I would put a breakpoint here:

https://github.com/dotnet/runtime/blob/9b2e2a830a4e2e67c920aa200329533baba5c363/src/coreclr/nativeaot/Runtime/threadstore.inl#L6-L10

and see what value the variable has (and how the compiler got to it in assembly). Then compare with what INLINE_GETTHREAD came up with. (Make sure you’re looking at the same thread, we already have the finalizer thread running at this point in startup).

Digging in Apple’s source code, the error seems to be:

https://github.com/apple-oss-distributions/ld64/blob/dbf8f7feb5579761f1623b004bd468bdea7c6225/src/ld/parsers/macho_relocatable_file.cpp#L5631-L5632

the size of __compact_unwind section is not divisible by the size of the unwind entry. That’s odd because we don’t generate the Apple weird thing, we generate DWARF CFI.
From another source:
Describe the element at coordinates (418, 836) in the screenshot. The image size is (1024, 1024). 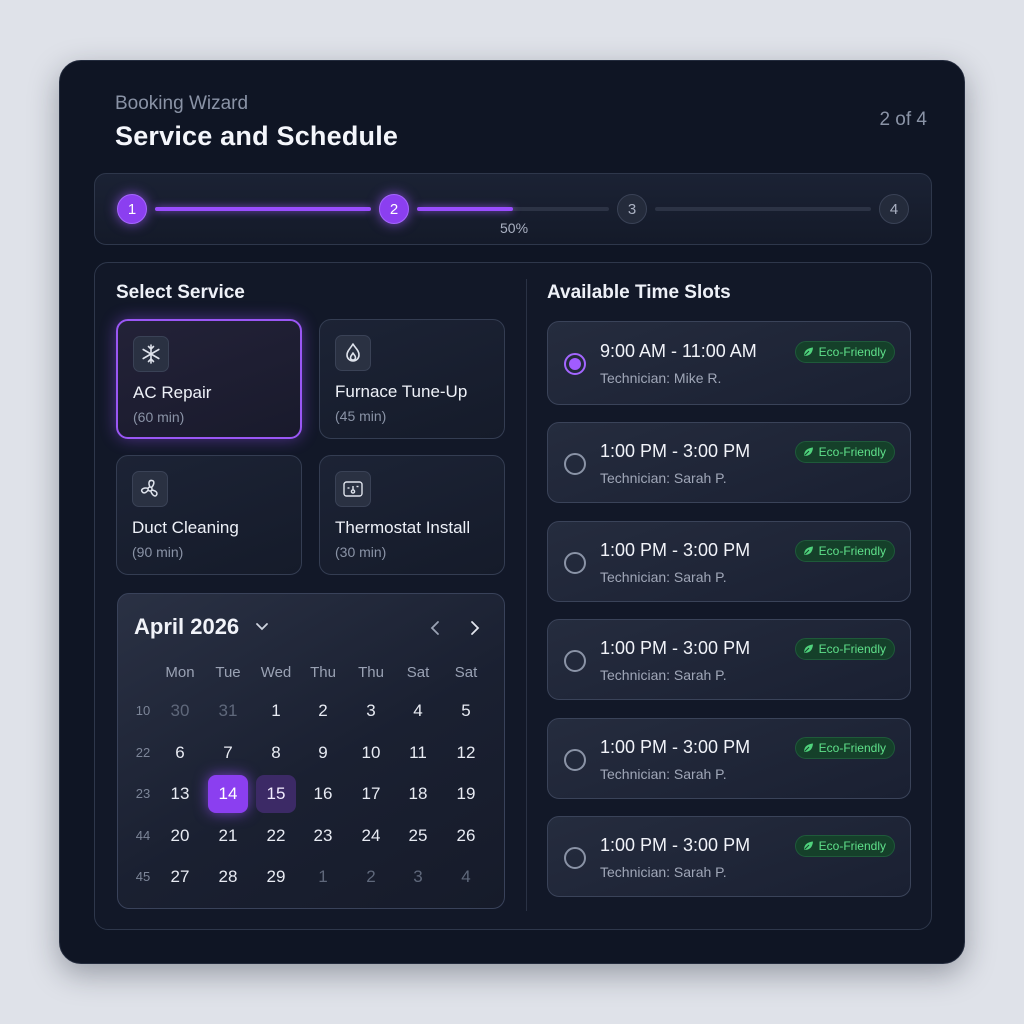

However, looking at LLVM source code, I think this is kicking in:

https://github.com/dotnet/llvm-project/blob/f1120a92d05f1c57e75af7d16504012570ef3409/llvm/lib/MC/MCObjectFileInfo.cpp#L30-L32

And LLVM does generate something on our behalf. Probably broken from the sound of it.

I would dig around that - can we still make do without a __compact_unwind section? If it’s not present in the executable, maybe ld would still do the right thing and convert it from CFI to the compact unwind scheme for us.
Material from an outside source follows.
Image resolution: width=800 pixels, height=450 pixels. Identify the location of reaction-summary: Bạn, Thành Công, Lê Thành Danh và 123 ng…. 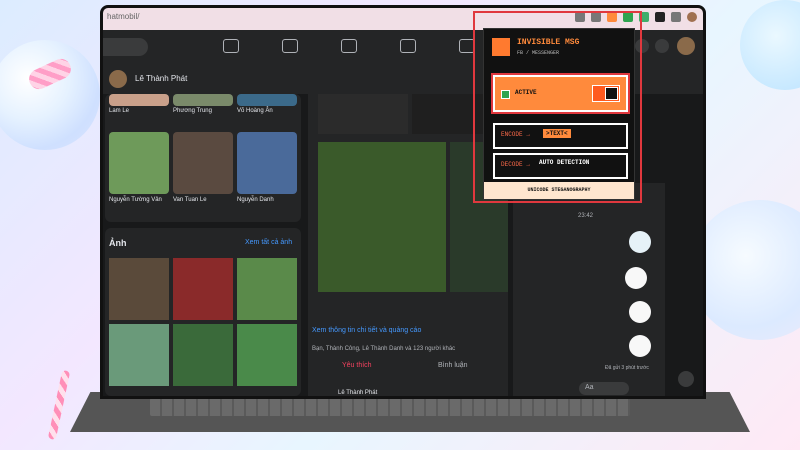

Maybe the right thing would be to start generating compact unwinding because Apple tends to unceremoniously cut off things they don’t like anymore after a couple years of supporting both the thing they stopped liking and the new shiny thing. Unwinding codes are currently generated in RyuJIT.

Ah, so those messages are still generated by the object writer in ILC.

For example here: https://github.com/dotnet/llvm-project/blob/f1120a92d05f1c57e75af7d16504012570ef3409/llvm/lib/Target/AArch64/MCTargetDesc/AArch64MachObjectWriter.cpp#L102-L103.

Looks like we need to decide what kind of relocation to generate when we’re generating it.